Esto era exactamente lo que ocupaba mi cabeza mientras seguía los pasos de Fonso para acceder a la cuadra de la parturienta. Aquello no se podría llamar exactamente cuadra, porque sería como llamar marisco a los palitos de cangrejo. El suelo parecía mullido, ¡pero no! No era mullido, era un sustrato de treinta centímetros de profundidad conformado por heces, orina y paja, extendiéndose como una alfombra por toda la corte. Por suerte iba provisto de unas buenas katiuskas que me mantenían a flote, aunque con cada movimiento corría el riesgo de perderlas para siempre en aquella trampa de arenas movedizas fecales.

Por fin llegamos junto a la vaca. Llevaba ya varias horas de parto y, a pesar de sus setecientos kilos de puro músculo asturiano, sus fuerzas la estaban abandonando, y su vigor y temible carácter habían dado paso a una docilidad canina. Me preguntaba, bromeando, si se debería al agotamiento, o bien a la depresión de encontrarse en semejante trance, hundida en un ambiente viciado por el amoníaco, la penumbra y el calor. Porque sí, hacía muuuucho calor. Una Navidad atípica en el Cantábrico, con vientos del suroeste y más de veinte grados de temperatura a medianoche, que en la cuadra ascenderían hasta los treinta.

Enfundado en plástico metí mano a la parturienta y, tras manipular al ternero convenientemente, lo coloqué en posición para su adecuada extracción. El neonato pesaría unos setenta kilos, así que girarlo y colocarlo dentro del útero y con aquella temperatura fue una tarea laboriosa. Vamos, que estaba sudando la gota gorda. Fonso, que me observaba expectante, nervioso por el incierto futuro de su única fuente de ingresos, también sudaba la gota negra. ¿He dicho negra? Sí, negra. Porque las gotas de sudor procedentes del cuero cabelludo, la frente y el cuello habían disuelto parte de su betún capilar, y juntos descendían por los profundos cañones de sus setenta y nueve primaveras.

Así lo veía yo.
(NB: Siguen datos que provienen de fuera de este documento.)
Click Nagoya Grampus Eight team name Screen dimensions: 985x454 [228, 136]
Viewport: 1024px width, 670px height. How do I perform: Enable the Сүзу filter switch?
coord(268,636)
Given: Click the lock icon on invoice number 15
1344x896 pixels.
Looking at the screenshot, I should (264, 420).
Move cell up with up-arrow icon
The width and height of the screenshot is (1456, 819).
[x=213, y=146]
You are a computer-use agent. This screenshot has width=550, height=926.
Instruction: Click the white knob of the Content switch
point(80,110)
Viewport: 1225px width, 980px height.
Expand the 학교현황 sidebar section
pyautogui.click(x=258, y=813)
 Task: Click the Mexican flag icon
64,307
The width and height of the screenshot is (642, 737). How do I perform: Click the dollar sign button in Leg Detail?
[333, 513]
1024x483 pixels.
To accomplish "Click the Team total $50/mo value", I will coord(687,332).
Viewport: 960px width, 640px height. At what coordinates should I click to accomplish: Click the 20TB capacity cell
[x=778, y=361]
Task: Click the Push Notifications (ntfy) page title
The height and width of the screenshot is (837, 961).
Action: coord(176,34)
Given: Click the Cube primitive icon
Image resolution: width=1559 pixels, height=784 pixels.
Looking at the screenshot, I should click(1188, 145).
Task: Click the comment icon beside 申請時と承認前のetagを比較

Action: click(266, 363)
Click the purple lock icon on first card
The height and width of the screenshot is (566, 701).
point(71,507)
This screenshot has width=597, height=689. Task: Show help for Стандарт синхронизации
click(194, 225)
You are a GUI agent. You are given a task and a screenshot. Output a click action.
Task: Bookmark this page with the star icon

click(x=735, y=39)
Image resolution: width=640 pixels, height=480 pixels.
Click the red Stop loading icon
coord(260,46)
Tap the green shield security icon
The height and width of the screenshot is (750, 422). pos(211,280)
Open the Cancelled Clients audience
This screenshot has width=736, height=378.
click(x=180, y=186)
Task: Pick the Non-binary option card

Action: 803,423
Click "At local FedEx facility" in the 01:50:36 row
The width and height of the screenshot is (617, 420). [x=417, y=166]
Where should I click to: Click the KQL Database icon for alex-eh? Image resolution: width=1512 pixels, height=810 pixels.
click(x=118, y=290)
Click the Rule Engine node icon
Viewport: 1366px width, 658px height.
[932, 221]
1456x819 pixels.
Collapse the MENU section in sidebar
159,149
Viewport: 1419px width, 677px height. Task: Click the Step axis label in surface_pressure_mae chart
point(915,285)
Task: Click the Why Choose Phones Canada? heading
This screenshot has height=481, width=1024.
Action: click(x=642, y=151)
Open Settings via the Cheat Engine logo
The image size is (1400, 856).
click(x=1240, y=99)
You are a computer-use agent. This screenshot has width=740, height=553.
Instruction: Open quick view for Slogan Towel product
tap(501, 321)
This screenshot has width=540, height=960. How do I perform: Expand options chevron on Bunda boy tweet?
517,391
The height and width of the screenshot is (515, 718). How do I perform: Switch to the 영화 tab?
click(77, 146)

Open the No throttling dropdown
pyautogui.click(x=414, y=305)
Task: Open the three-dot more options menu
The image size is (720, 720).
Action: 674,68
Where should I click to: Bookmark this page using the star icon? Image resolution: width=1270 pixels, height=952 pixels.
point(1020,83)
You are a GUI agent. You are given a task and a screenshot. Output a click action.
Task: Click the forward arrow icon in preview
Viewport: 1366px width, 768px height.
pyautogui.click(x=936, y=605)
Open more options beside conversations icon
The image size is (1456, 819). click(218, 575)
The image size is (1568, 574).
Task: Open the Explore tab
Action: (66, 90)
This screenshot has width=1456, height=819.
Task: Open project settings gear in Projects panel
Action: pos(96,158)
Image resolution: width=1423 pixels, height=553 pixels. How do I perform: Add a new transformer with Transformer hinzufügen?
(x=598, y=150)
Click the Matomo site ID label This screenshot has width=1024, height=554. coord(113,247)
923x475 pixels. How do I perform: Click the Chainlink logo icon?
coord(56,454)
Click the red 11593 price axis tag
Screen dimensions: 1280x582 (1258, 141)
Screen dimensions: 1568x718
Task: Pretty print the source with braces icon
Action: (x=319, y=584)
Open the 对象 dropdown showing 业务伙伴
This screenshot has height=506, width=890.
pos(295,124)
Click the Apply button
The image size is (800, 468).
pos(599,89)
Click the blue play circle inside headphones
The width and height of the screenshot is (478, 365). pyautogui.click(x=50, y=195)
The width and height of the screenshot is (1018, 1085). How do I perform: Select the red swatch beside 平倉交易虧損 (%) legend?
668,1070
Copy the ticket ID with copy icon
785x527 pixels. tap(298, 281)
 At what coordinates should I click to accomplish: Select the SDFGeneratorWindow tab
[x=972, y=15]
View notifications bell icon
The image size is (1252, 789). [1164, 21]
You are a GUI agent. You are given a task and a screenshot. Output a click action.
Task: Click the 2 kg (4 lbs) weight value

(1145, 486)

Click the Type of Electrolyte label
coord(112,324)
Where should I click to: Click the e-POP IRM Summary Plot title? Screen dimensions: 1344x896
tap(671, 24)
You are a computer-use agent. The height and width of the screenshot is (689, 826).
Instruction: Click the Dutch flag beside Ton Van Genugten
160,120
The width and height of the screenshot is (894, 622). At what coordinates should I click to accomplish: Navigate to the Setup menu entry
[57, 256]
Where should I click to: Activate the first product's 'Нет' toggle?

Así lo sentía, así lo olía, así lo disfrutaba, así me amargaba y apenaba. Así me compadecía, así me enfadaba, así era mi vida. Una dicotomía entre cultura y supervivencia, entre lo honesto y lo interesado, entre la fachada y la nobleza, entre el romanticismo y el realismo más crudo, entre lo más primigenio y lo más tecnológico. Porque Fonso, tras comprobar que el ternero había nacido vivo y que la madre se encontraba bien, manifestaba en el seno de su miseria —no necesariamente económica— una alegría sincera, una empatía total conmigo que yo compartía pero que, a la vez, se me antojaba lejana, como un sueño o una obra de teatro a cuarenta y cinco watios, difusa, oscura en el duermevela continuo que es la vida del veterinario de guardia.

En su alegría casi incontenible, pues no se esperaba un feliz desenlace, Fonso no me ofreció mi-cuit de pato, champán, Ribera del Duero ni un aire saturado de olores a cuero, cremas hidratantes y tejidos plásticos. Me ofreció un botellín de cerveza, polvorones de serie C, y una gratitud indescriptible que exudaba su mirada, como mi gratitud hacia él.